Claims about a drug’s effects seemed to be more convincing to regulators if these effects were large and thus clearly visible. Hence, although unexpectedly large effects can lead to uncertainty about the validity of the finding (because they contradict expectations, as we will discuss below), large effects generally reduce the importance of uncertainties for the benefit–risk assessment.

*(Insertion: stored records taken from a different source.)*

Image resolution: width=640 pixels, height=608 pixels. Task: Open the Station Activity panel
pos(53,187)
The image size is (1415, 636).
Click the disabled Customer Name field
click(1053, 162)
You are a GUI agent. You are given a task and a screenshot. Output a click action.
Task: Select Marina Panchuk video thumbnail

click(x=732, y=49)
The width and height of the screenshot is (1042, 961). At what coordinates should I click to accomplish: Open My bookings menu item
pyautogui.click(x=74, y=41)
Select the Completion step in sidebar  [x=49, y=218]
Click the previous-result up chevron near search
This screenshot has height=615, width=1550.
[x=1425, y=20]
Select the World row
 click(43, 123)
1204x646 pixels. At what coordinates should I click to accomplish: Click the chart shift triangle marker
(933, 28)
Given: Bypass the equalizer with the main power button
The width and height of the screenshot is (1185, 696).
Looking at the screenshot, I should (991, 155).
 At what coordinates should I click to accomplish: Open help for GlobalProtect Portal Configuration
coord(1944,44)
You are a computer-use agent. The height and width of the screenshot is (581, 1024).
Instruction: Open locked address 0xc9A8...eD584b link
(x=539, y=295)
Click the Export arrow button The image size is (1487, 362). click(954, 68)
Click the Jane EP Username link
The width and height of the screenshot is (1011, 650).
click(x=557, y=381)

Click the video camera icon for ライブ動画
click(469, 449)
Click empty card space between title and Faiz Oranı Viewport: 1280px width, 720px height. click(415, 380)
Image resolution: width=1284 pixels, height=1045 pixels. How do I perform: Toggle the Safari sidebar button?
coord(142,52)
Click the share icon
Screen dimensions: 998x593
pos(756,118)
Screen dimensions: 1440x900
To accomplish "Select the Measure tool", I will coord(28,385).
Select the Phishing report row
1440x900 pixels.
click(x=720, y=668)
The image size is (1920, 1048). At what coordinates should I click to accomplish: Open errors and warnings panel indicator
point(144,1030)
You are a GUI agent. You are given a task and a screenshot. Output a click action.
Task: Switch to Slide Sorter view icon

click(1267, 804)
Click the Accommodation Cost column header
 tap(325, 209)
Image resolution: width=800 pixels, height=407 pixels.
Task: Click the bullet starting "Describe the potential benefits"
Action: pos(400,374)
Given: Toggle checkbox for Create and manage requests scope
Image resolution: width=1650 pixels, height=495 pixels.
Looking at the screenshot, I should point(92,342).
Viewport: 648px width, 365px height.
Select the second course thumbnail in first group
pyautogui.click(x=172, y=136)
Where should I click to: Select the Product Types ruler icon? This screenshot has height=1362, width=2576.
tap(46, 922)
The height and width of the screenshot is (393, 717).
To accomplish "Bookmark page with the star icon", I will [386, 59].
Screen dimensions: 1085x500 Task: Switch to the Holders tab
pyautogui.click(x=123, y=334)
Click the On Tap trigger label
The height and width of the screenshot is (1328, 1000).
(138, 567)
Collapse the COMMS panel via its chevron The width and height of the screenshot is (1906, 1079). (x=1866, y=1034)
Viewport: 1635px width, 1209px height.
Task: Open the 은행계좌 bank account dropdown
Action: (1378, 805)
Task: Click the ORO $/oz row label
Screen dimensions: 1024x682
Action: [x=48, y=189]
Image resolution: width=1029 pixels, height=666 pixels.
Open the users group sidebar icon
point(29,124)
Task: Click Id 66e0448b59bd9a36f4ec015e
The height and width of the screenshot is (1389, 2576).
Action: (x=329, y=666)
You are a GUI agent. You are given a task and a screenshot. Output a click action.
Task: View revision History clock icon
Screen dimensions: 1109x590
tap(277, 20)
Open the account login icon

A large, or clearly visible, effect increases the scientific credibility of a claim because it is difficult for regulators to completely attribute the effect to other potential causes than the drug. Looking for alternative explanations becomes difficult: “You can look for shades of gray, but you cannot get around that efficacy (…) in that case the assessment is almost black and white” (quote, Sander, D66). In that case, the magnitude of the effects “leaves no room for doubting whether the effect can be attributed to the drug” (quote, Casper, D31). For example, during a study investigating the drug Corzumide, some patients underwent a medical procedure (not described in the protocol) that could have had an effect on the measurements used to determine the efficacy of the drug. Despite this protocol deviation, the regulators reasoned that the large effect could probably not be fully undone by these deviations:

It turned out that with some patients they measured a [surrogate marker used to determine the efficacy of the drug] after [a treatment unrelated to the drug]. Instead, they should have measured it before that treatment. And all of that can influence the outcome. In this case, it only concerned a few patients, and the effect is very clear, so overall (…) it will not matter much (quote, Yvonne, D33).

The assessment of the credibility of the applicant’s claims involves the search for uncertainties that could invalidate these claims. When effects are large, or clearly visible, it becomes more difficult for regulators to identify uncertainties that can provide an alternative explanation for the reported effect. On the other hand, when effects are small or not clearly visible, it is easier to attribute these effects fully to other causes. Therefore, uncertainties could easily shift the assessment from positive to negative or the other way around.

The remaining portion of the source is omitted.